Today’s economy may be depressed; the jobless rate is reported at 7.8% (though politicians like to claim that it is really around 14%); and many people are desperate to find regular work. I am fortunate in that I work at home, in a field that has not seen much attrition, and which likely will continue to be relevant for the foreseeable future. However, this industry is fast changing in character, to the point that I fear that my particular skills may be replaced by technological advances. I work as a medical transcriptionist, and though the field is still quite relevant to our society, the work I do is fast being supplanted by so-called voice recognition, where the medical provider speaks into the computer, and the computer generates a cohesive report. The technology is not quite up to par yet to replace medical language editors, but it’s coming. Being near retirement, I am keenly aware of such technology, and how it can affect me within a short period. I have therefore begun to explore other avenues of deploying my skills.

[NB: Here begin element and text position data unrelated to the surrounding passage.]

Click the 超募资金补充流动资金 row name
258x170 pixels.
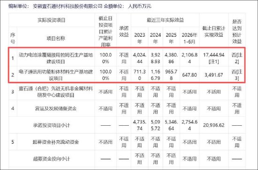56,142
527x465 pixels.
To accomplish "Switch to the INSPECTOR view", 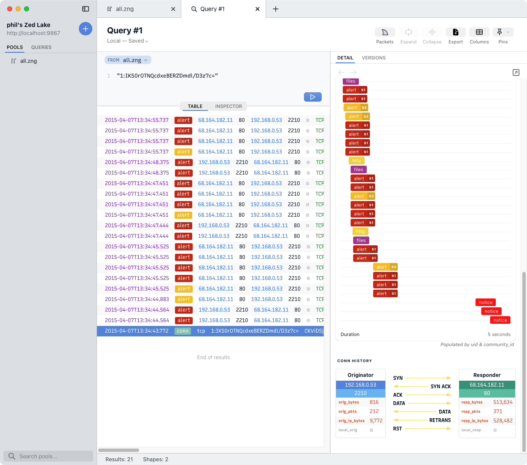I will click(x=228, y=106).
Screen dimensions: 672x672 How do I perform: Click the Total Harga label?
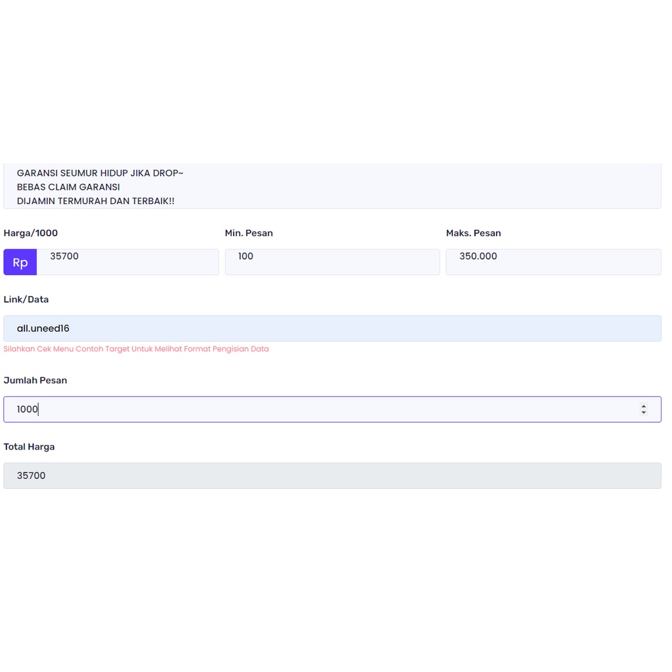tap(30, 447)
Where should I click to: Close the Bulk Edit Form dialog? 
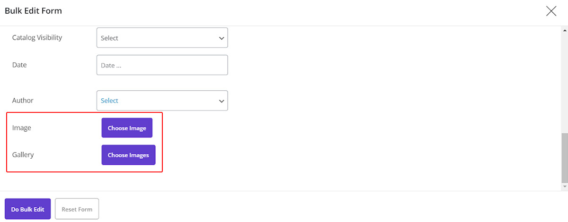(551, 11)
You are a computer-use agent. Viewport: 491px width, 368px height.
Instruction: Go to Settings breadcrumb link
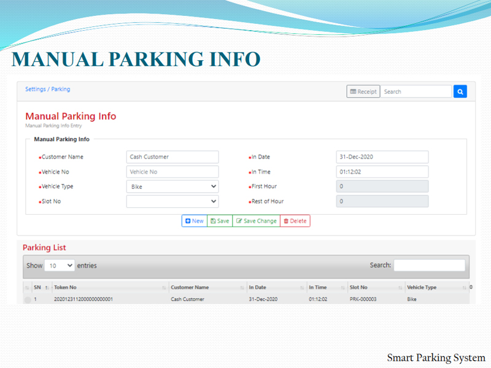pos(35,89)
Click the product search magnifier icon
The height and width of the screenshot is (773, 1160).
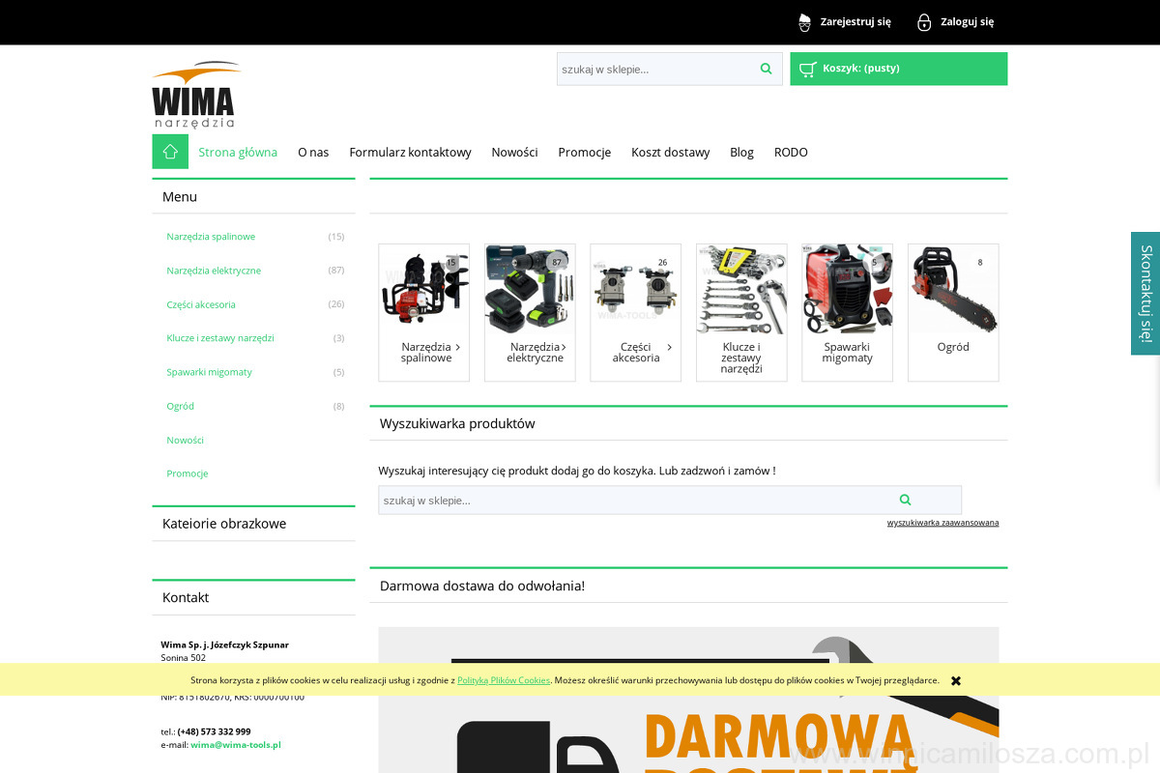[x=905, y=500]
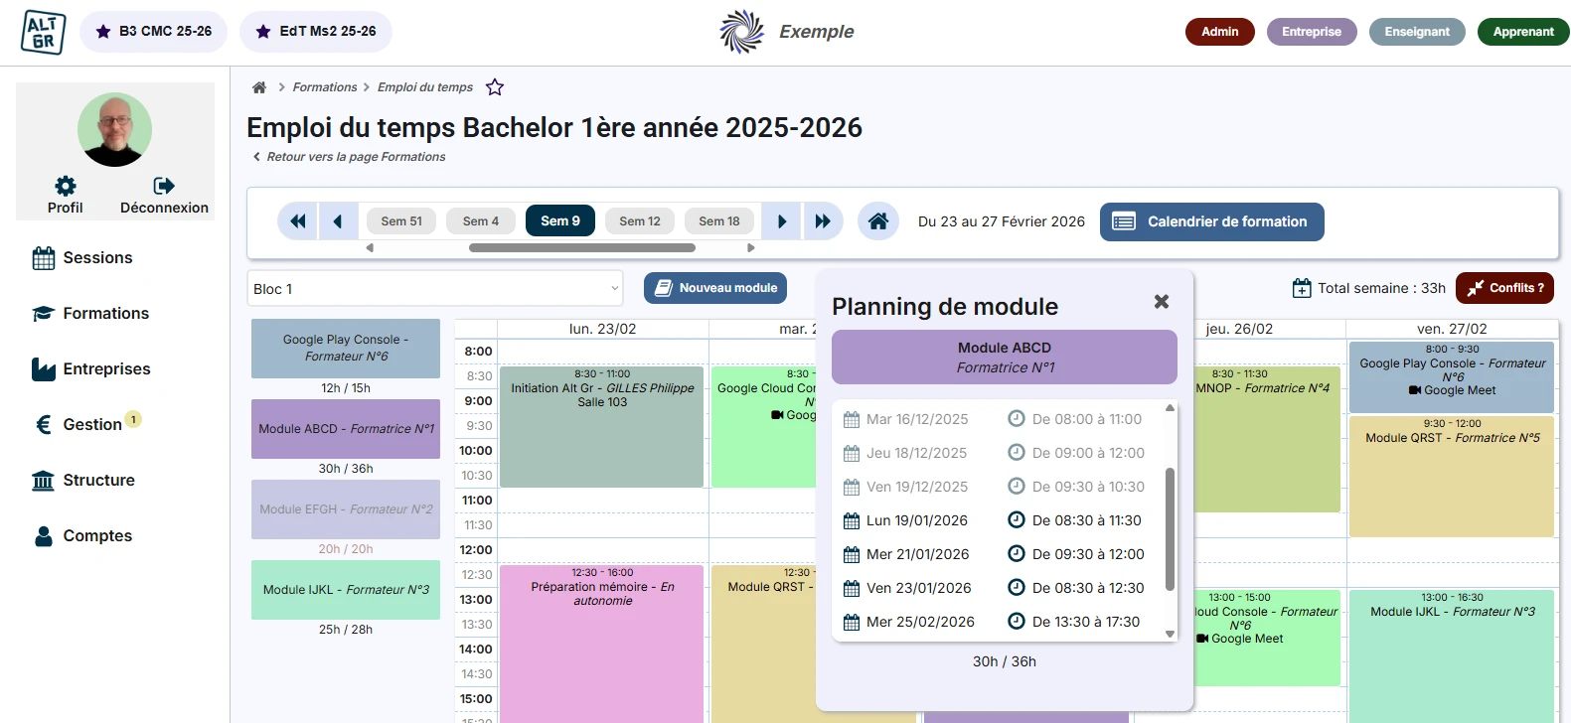Jump forward several weeks with double-right arrow
This screenshot has height=723, width=1571.
(x=823, y=221)
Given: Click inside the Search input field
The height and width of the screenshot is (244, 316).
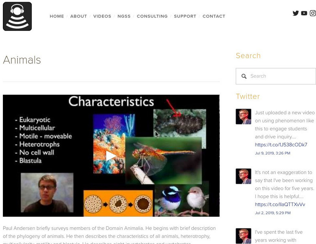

To that end, it became abundantly clear that I needed to identify those skills, and make a list of jobs that I would enjoy doing and that would fit my temperament. It took some effort to winnow down my talents, and it turned out to be quite a productive enterprise. For example, I have a relatively good voice, and during a recent Toastmasters meeting, I presented a speech that required me to read a drama. My evaluation focused not so much on the speech, as much as on my ability to read aloud with feeling. Could I then translate such words into a paying job? I tried. I applied to read at the Lighthouse for the Blind. But there has always been something else that I enjoyed more than reading aloud, and that was writing. From an early age, I have written stories, poetry and essays. In fact, I began to write blogs, at first for my own enjoyment, then promoting them over the internet when I found interested readers.
And then, I decided to expand my efforts.
I randomly searched the internet for “freelance writing jobs.” I was astounded at what I discovered. There are many companies where one can write articles, which are then distributed to other media. As information on the internet becomes ever more ubiquitous, someone has to write this information. Elance, Triond, Bukisa – all these are companies that are looking for writers in every conceivable field, from product reviews to the entertainment field; from local news to your high school football team; from nutrition to medical research. I was determined not to be sold an expensive program, and do my own research. I selected a few promising names and threw my hat into the ring, registering, filling out my profile, reading their requirements, and then submitting a few articles of about 400 words. At first, I wrote a few articles for Triond.com. I did this as a lark, just to see what happened. Since I was still employed full time, I did not feel under pressure to earn money. Imagine my surprise when I was informed by email that my article was accepted. I logged into Triond, and lo and behold, my earnings for the month were $0.12. Yep, twelve cents! It was a joke that my husband and I are still laughing about. But it was short lived.
Triond.com also supports AdSense, and after reading about it, again I registered, filled out the necessary profile, was assigned an ID, and linked it with my Triond.com account. I did the same with Bukisa, HubPages. I continued to write my blogs, and discovered that AdSense also appears on Blogspot.
But the best was yet to come. I had applied to some other sites and let my account lie dormant for a while. When I logged back in and began searching for available tasks given my abilities (which I included in my profile), I was astonished to find so many offerings for freelance writing jobs. For example, one such site, Elance, listed the following categories on Oct 7, 2012, with the numbers of available jobs:
IT & Programming (7,255)
Design & Multimedia (3,592)
Writing & Translation (2,250)
EditFast.com publishes “The Editorial” that provides a daily list of available jobs in every category, from performing research on the web, to editing written material, translations or even writing recipes. There is something for everyone.
Clearly, one would not be capable, available or willing to do all these jobs. But that’s not the point. The point is that with a little diligence, one can put together a list of one’s abilities, and then winnow down among the available jobs, register with a legitimate company and begin to earn some money in the freelance writing jobs industry.
Oh, by the way, in addition to my full-time work as a medical language specialist, I now earn some “real” money writing articles on the internet.